(Material to process)

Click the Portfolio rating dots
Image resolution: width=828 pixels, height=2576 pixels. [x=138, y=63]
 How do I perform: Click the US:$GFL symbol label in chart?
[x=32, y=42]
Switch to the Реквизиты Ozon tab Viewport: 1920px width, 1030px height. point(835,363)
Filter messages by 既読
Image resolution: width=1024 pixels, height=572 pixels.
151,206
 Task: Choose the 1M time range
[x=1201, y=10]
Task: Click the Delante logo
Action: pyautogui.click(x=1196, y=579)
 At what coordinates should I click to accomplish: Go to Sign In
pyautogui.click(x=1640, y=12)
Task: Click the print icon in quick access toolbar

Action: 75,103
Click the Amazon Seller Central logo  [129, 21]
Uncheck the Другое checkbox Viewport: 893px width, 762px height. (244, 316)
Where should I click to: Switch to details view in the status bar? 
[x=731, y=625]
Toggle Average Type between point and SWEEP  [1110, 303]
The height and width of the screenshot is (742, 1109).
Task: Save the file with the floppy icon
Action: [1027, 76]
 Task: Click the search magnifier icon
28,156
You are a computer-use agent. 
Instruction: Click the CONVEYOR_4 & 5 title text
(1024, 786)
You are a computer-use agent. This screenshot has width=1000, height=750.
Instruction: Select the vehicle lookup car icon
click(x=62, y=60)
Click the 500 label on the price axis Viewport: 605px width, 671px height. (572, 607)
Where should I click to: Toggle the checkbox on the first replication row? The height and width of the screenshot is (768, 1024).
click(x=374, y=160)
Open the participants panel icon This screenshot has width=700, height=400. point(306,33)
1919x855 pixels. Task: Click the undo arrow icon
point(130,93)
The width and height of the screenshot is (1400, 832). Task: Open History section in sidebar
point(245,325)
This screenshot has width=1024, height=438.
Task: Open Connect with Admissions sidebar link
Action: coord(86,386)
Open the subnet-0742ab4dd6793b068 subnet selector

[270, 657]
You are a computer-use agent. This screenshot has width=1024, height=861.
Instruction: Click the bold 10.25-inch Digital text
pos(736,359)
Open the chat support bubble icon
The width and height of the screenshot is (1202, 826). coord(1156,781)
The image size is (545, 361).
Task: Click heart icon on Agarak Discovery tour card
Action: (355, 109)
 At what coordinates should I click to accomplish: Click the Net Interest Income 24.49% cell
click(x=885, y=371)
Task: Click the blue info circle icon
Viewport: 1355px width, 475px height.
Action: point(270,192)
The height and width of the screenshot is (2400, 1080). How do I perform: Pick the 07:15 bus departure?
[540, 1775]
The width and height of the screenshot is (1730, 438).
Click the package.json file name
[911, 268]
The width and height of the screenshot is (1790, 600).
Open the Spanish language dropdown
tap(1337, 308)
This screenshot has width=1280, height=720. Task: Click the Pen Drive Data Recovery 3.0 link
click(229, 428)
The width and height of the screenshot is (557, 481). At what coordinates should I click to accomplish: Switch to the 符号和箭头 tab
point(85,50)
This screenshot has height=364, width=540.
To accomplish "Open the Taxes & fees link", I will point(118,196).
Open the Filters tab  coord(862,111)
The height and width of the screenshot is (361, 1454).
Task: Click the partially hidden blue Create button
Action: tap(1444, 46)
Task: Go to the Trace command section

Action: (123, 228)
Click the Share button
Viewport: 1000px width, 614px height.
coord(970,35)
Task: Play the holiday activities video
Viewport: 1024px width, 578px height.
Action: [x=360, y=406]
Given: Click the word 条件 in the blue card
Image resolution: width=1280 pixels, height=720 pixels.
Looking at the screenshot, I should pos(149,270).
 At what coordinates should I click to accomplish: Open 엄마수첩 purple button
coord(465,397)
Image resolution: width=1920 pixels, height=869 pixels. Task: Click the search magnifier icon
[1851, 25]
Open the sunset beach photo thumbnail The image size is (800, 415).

(End Material to process)

=== What you need to do ===
Every entry is to be repeated precisely as it stands.

=== Response to this exercise ===
Click the Portfolio rating dots
Image resolution: width=828 pixels, height=2576 pixels. [x=138, y=63]
 How do I perform: Click the US:$GFL symbol label in chart?
[x=32, y=42]
Switch to the Реквизиты Ozon tab Viewport: 1920px width, 1030px height. point(835,363)
Filter messages by 既読
Image resolution: width=1024 pixels, height=572 pixels.
151,206
 Task: Choose the 1M time range
[x=1201, y=10]
Task: Click the Delante logo
Action: pyautogui.click(x=1196, y=579)
 At what coordinates should I click to accomplish: Go to Sign In
pyautogui.click(x=1640, y=12)
Task: Click the print icon in quick access toolbar

Action: 75,103
Click the Amazon Seller Central logo  [129, 21]
Uncheck the Другое checkbox Viewport: 893px width, 762px height. (244, 316)
Where should I click to: Switch to details view in the status bar? 
[x=731, y=625]
Toggle Average Type between point and SWEEP  [1110, 303]
The height and width of the screenshot is (742, 1109).
Task: Save the file with the floppy icon
Action: [1027, 76]
 Task: Click the search magnifier icon
28,156
You are a computer-use agent. 
Instruction: Click the CONVEYOR_4 & 5 title text
(1024, 786)
You are a computer-use agent. This screenshot has width=1000, height=750.
Instruction: Select the vehicle lookup car icon
click(x=62, y=60)
Click the 500 label on the price axis Viewport: 605px width, 671px height. (572, 607)
Where should I click to: Toggle the checkbox on the first replication row? The height and width of the screenshot is (768, 1024).
click(x=374, y=160)
Open the participants panel icon This screenshot has width=700, height=400. point(306,33)
1919x855 pixels. Task: Click the undo arrow icon
point(130,93)
The width and height of the screenshot is (1400, 832). Task: Open History section in sidebar
point(245,325)
This screenshot has width=1024, height=438.
Task: Open Connect with Admissions sidebar link
Action: coord(86,386)
Open the subnet-0742ab4dd6793b068 subnet selector

[270, 657]
You are a computer-use agent. This screenshot has width=1024, height=861.
Instruction: Click the bold 10.25-inch Digital text
pos(736,359)
Open the chat support bubble icon
The width and height of the screenshot is (1202, 826). coord(1156,781)
The image size is (545, 361).
Task: Click heart icon on Agarak Discovery tour card
Action: (355, 109)
 At what coordinates should I click to accomplish: Click the Net Interest Income 24.49% cell
click(x=885, y=371)
Task: Click the blue info circle icon
Viewport: 1355px width, 475px height.
Action: point(270,192)
The height and width of the screenshot is (2400, 1080). How do I perform: Pick the 07:15 bus departure?
[540, 1775]
The width and height of the screenshot is (1730, 438).
Click the package.json file name
[911, 268]
The width and height of the screenshot is (1790, 600).
Open the Spanish language dropdown
tap(1337, 308)
This screenshot has width=1280, height=720. Task: Click the Pen Drive Data Recovery 3.0 link
click(229, 428)
The width and height of the screenshot is (557, 481). At what coordinates should I click to accomplish: Switch to the 符号和箭头 tab
point(85,50)
This screenshot has height=364, width=540.
To accomplish "Open the Taxes & fees link", I will point(118,196).
Open the Filters tab  coord(862,111)
The height and width of the screenshot is (361, 1454).
Task: Click the partially hidden blue Create button
Action: tap(1444, 46)
Task: Go to the Trace command section

Action: (123, 228)
Click the Share button
Viewport: 1000px width, 614px height.
coord(970,35)
Task: Play the holiday activities video
Viewport: 1024px width, 578px height.
Action: [x=360, y=406]
Given: Click the word 条件 in the blue card
Image resolution: width=1280 pixels, height=720 pixels.
Looking at the screenshot, I should pos(149,270).
 At what coordinates should I click to accomplish: Open 엄마수첩 purple button
coord(465,397)
Image resolution: width=1920 pixels, height=869 pixels. Task: Click the search magnifier icon
[1851, 25]
Open the sunset beach photo thumbnail The image size is (800, 415).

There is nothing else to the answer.